About Telemetry
Collecting data for analyzing and troubleshooting has always been an important aspect in monitoring the health of a network.
Cisco NX-OS provides several mechanisms such as SNMP, CLI, and Syslog to collect data from a network. These mechanisms have limitations that restrict automation and scale. One limitation is the use of the pull model, where the initial request for data from network elements originates from the client. The pull model does not scale when there is more than one network management station (NMS) in the network. With this model, the server sends data only when clients request it. To initiate such requests, continual manual intervention is required. This continual manual intervention makes the pull model inefficient.

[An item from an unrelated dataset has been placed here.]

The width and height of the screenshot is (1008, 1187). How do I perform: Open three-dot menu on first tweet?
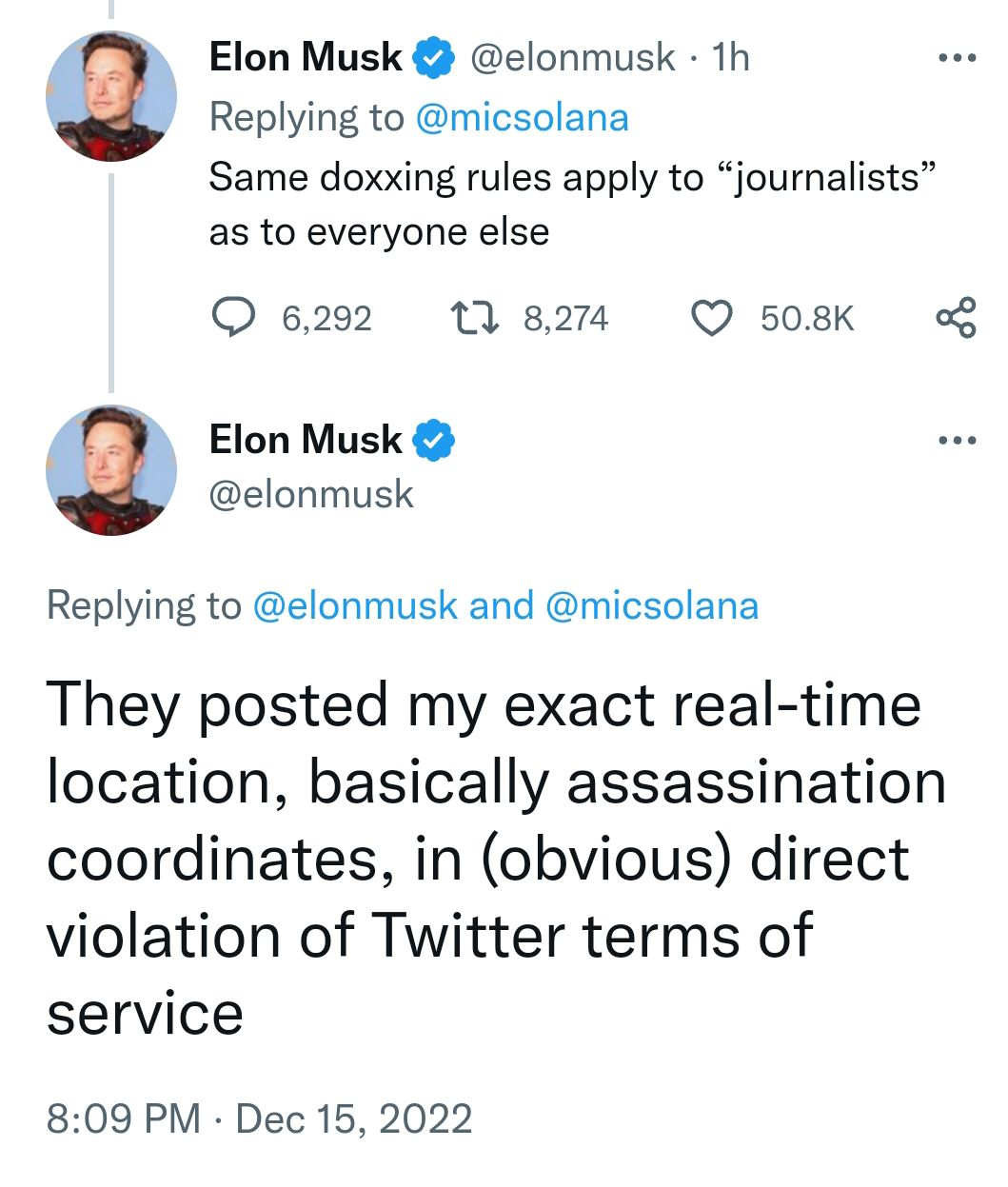(x=956, y=59)
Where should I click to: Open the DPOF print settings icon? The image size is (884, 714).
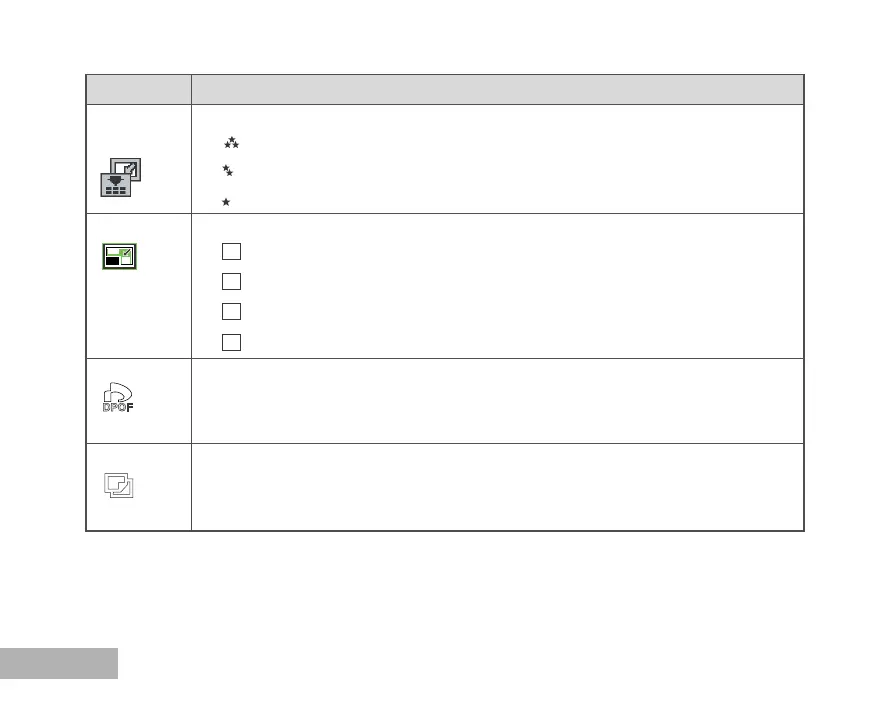coord(120,398)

A push model continuously streams data out of the network and notifies the client. Telemetry enables the push model, which provides near-real-time access to monitoring data.
Telemetry Components and Process
Telemetry consists of four key elements:
-
Data Collection — Telemetry data is collected from the Data Management Engine (DME) database in branches of the object model specified using distinguished name (DN) paths. The data can be retrieved periodically (frequency-based) or only when a change occurs in any object on a specified path (event-based). You can use the NX-API to collect frequency-based data.
-
Data Encoding — The telemetry encoder encapsulates the collected data into the desired format for transporting.
NX-OS encodes telemetry data in the Google Protocol Buffers (GPB) and JSON format.
-
Data Transport — NX-OS transports telemetry data using HTTP for JSON encoding and the Google remote procedure call (gRPC) protocol for GPB encoding. The gRPC receiver supports message sizes greater than 4MB. (Telemetry data using HTTPS is also supported if a certificate is configured.)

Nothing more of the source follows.